== Text provided ==
╔══

Twenty-four-year-old Anna Langthorn began her political career at age 17, volunteering on local and state political campaigns. Seven years later, she’s still advocating for Democratic leadership in the state of Oklahoma, and now she’s doing it as the youngest chairperson in Oklahoma Democratic Party history.
Oklahoma Gazette: Tell me about yourself and how you got into politics.
Anna Langthorn: When I was 17, I joined the Young Democrats of Oklahoma and I went to Girls State, and then that summer and fall, I started volunteering for campaigns — both Jari Askins’ gubernatorial campaign and then a local state legislative campaign that I worked on. That spring of my senior year, I started interning for the state party. The following year, in 2012, I started being paid to work for Sen. Kay Floyd on her first state House campaign.
OKG: What made you decide that you wanted to run for chairperson of the state Democratic Party?
Langthorn: In all honesty, I haven’t thought about running for chair for a long time, but I’ve thought about who would be the ideal fit for chair for a long time because I firmly believe that if Democrats want to start winning again in Oklahoma, we have to rebuild our party as an organization. Candidates can’t do it all on their own. Super PACs and independent expenditures can’t build the infrastructure that’s necessary to persuade voters to vote for Democrats long-term.
I spent a lot of the last two years thinking about who would be the ideal fit, and I asked some other people to run, and they told me no. I couldn’t really think of that many people who I thought would do a good job. … I started thinking, ‘Well, why not me?’ And I couldn’t really think of a good reason other than that maybe I’m pretty young, but that wasn’t really a good reason, so I just decided to do it, and here we are.
OKG: What are your overall goals for the party?
Langthorn: Our mission is to elect Democrats; that’s our goal. So our short-term goal is we’ve got … special elections coming up, and we want to win as many of those as we can. … Long-term goals is the same goal: to elect Democrats, but to do that when we’re looking toward 2018 and 2020 and 2022. We need to be building infrastructure, we need to be communicating with voters consistently — because I firmly believe that is why we have failed in the last several decades.
We have to do a better job of communicating what it means to be a Democrat, that it means that we believe in things like hard work and fairness and equality. We’re not communicating that right now.
So basically, it’s just infrastructure-building and getting our message out there as much as we can while working in conjunction with our legislative leaders and candidates for office.
OKG: Oklahoma voter turnout isn’t the best, especially in local elections. Do you have any plans to work toward improving those numbers?
Langthorn: Absolutely. That’s another reason I don’t personally believe that Oklahomans are necessarily overly conservative people. The reality is that most Oklahomans don’t vote. We might see a change in who we’re electing based off who shows up to vote.

╚══

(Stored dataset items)
╔══

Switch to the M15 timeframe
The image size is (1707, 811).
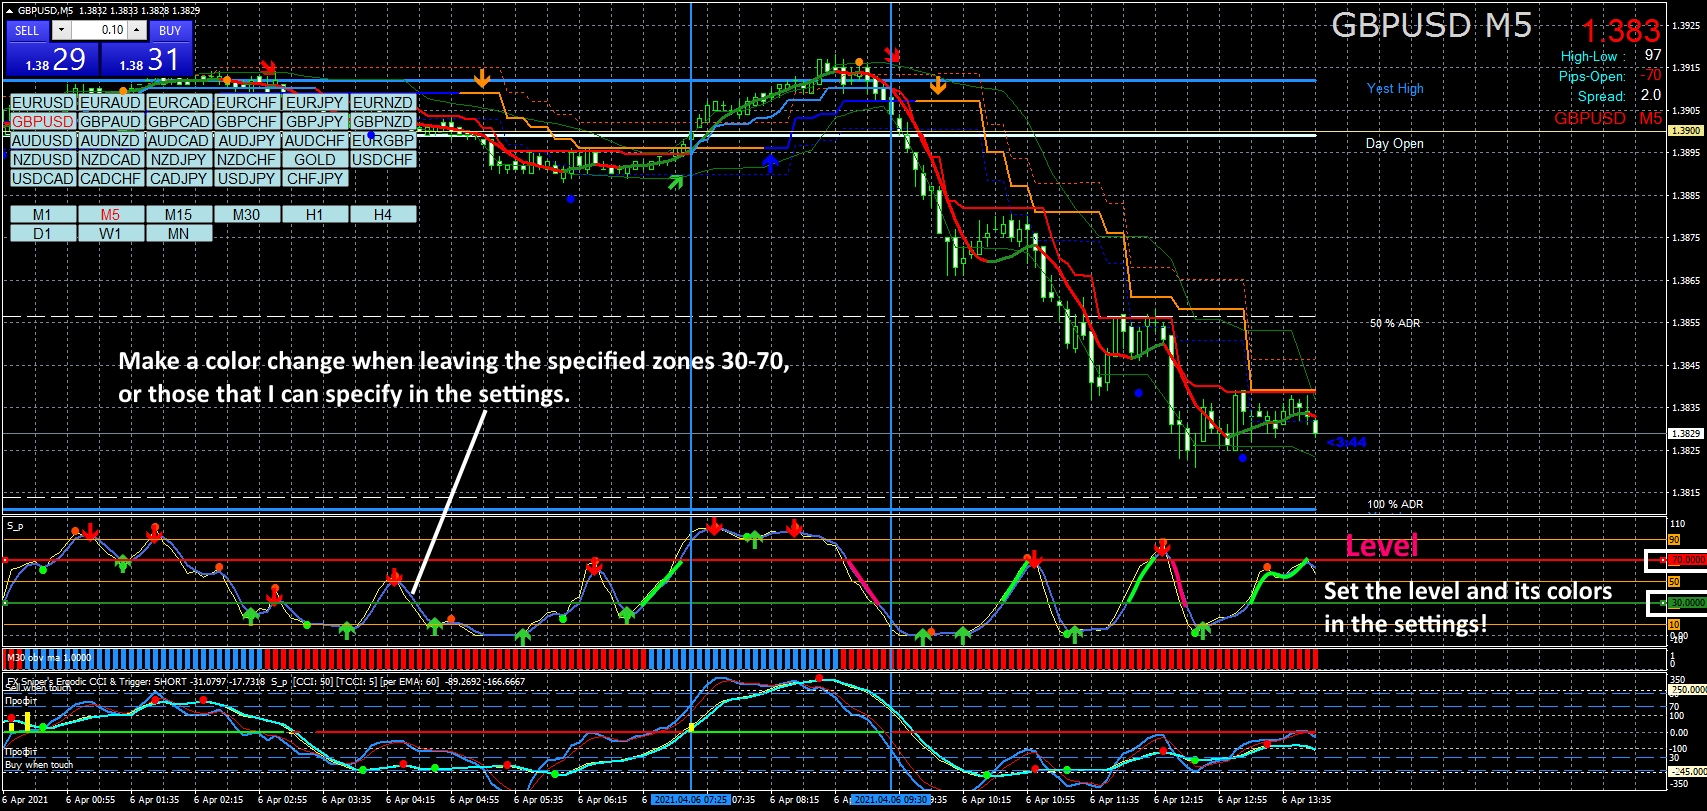coord(178,214)
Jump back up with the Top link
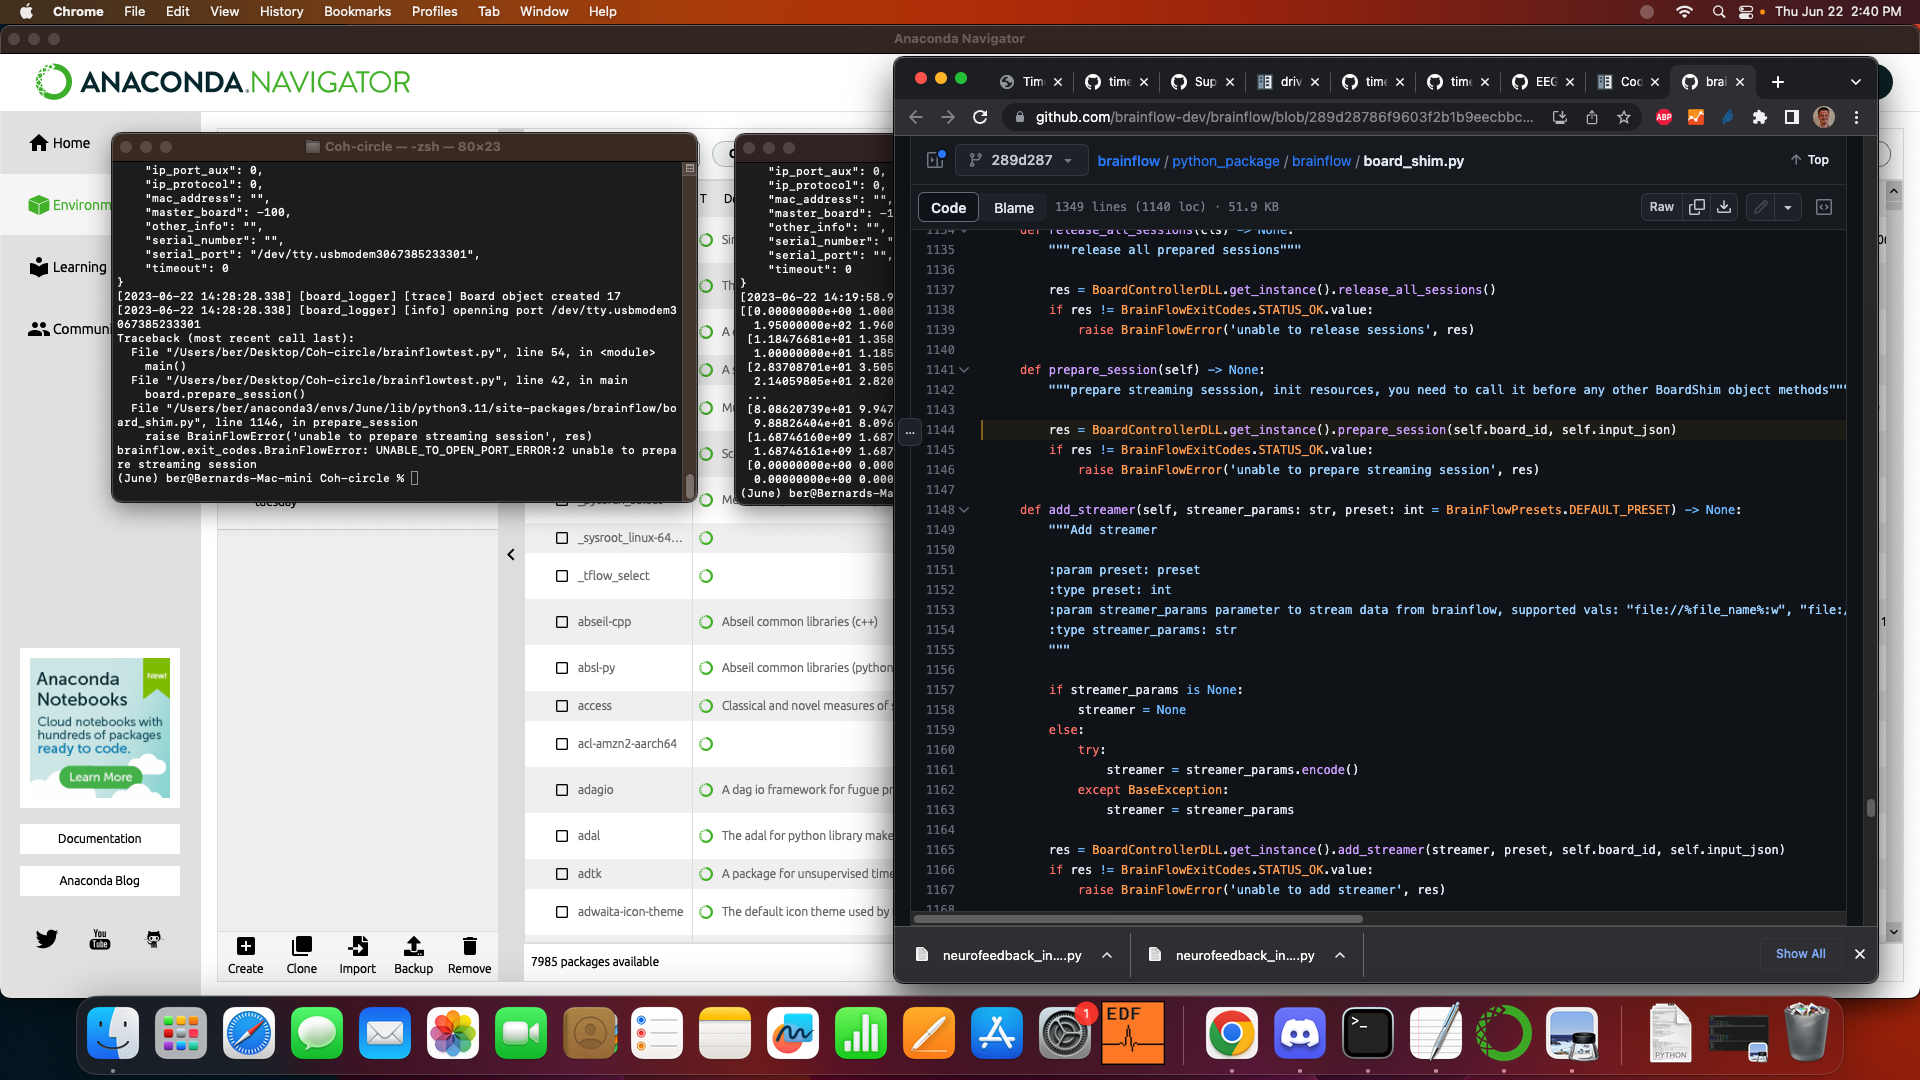Viewport: 1920px width, 1080px height. pos(1810,159)
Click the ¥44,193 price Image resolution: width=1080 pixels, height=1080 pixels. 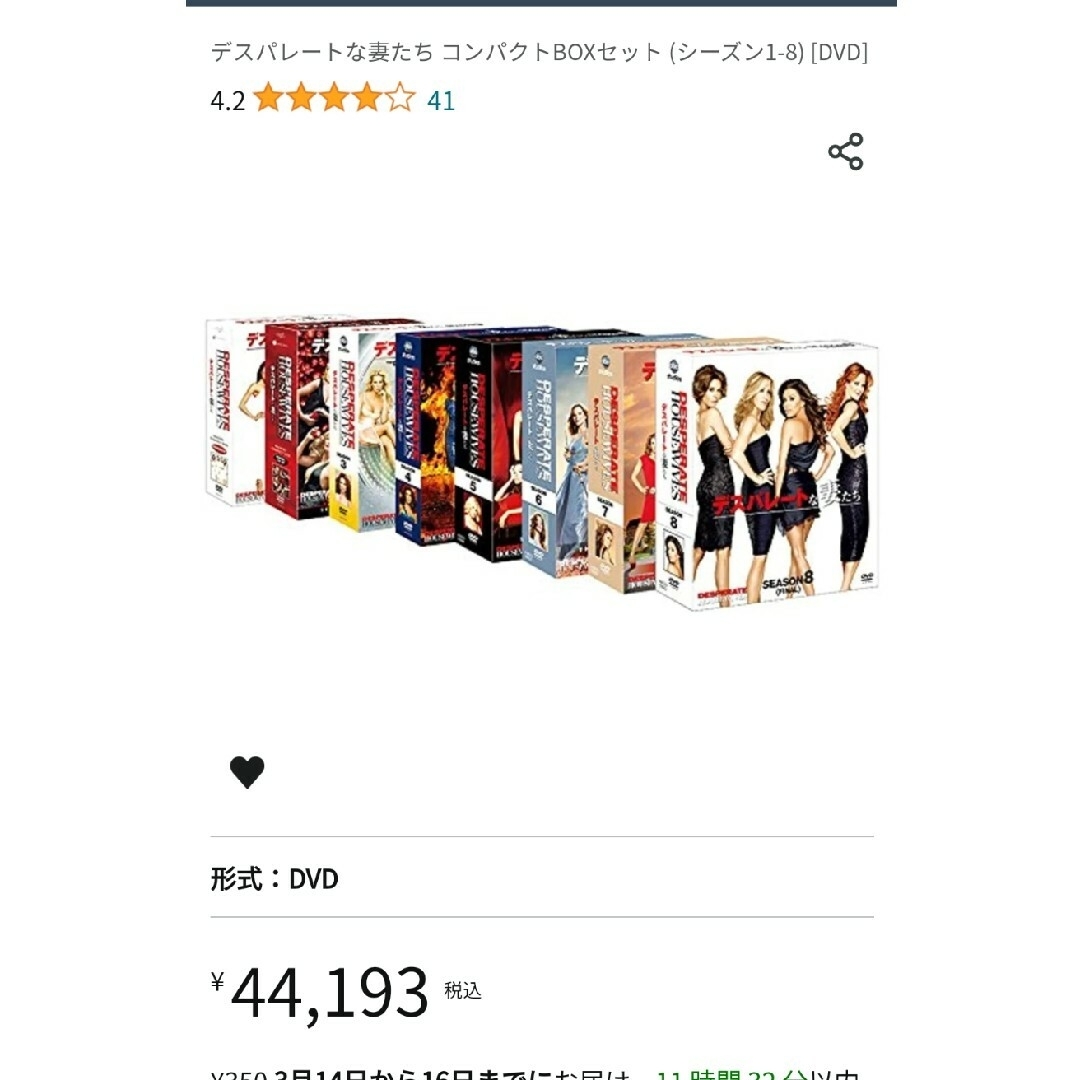(x=320, y=993)
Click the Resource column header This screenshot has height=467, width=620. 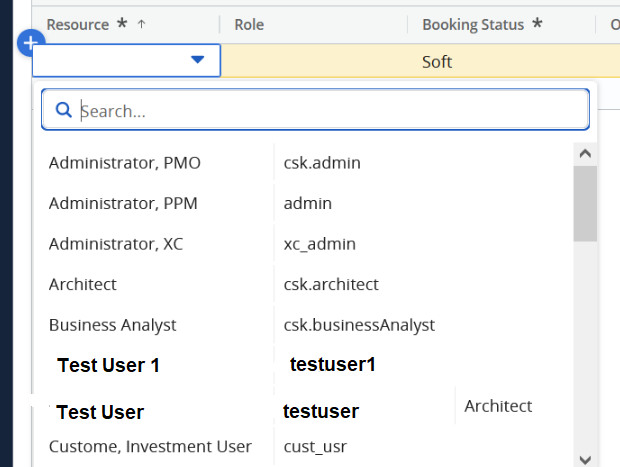(x=78, y=24)
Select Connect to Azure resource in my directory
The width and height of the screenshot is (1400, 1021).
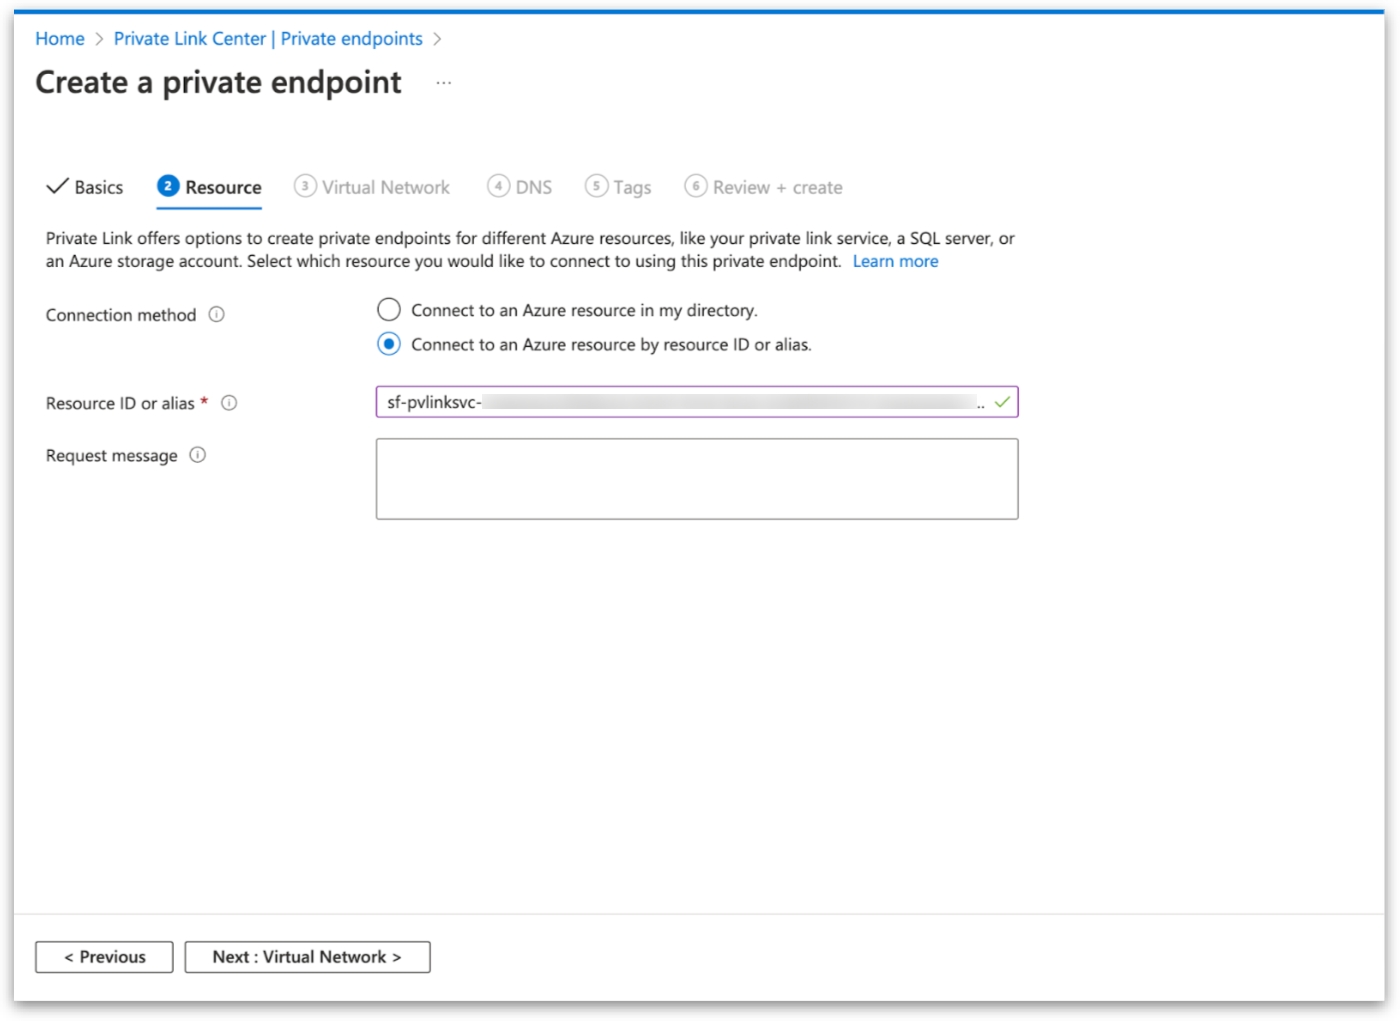(389, 310)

╚══

== Task list ==
A: Print the part of the interview with Anna Langthorn that opens with the words "Langthorn: Our mission" and closes with "candidates for office.".
B: Render the part of the records that opens with the line containing "Select Connect to" and closes at the end of the records as a JSON list of strings, one string per line and no blank lines. Leave the pictures out.
The records have no connection to the interview text.

== Results for each task ==
A:
Langthorn: Our mission is to elect Democrats; that’s our goal. So our short-term goal is we’ve got … special elections coming up, and we want to win as many of those as we can. … Long-term goals is the same goal: to elect Democrats, but to do that when we’re looking toward 2018 and 2020 and 2022. We need to be building infrastructure, we need to be communicating with voters consistently — because I firmly believe that is why we have failed in the last several decades.
We have to do a better job of communicating what it means to be a Democrat, that it means that we believe in things like hard work and fairness and equality. We’re not communicating that right now.
So basically, it’s just infrastructure-building and getting our message out there as much as we can while working in conjunction with our legislative leaders and candidates for office.

B:
[
  "Select Connect to Azure resource in my directory",
  "The width and height of the screenshot is (1400, 1021).",
  "(389, 310)"
]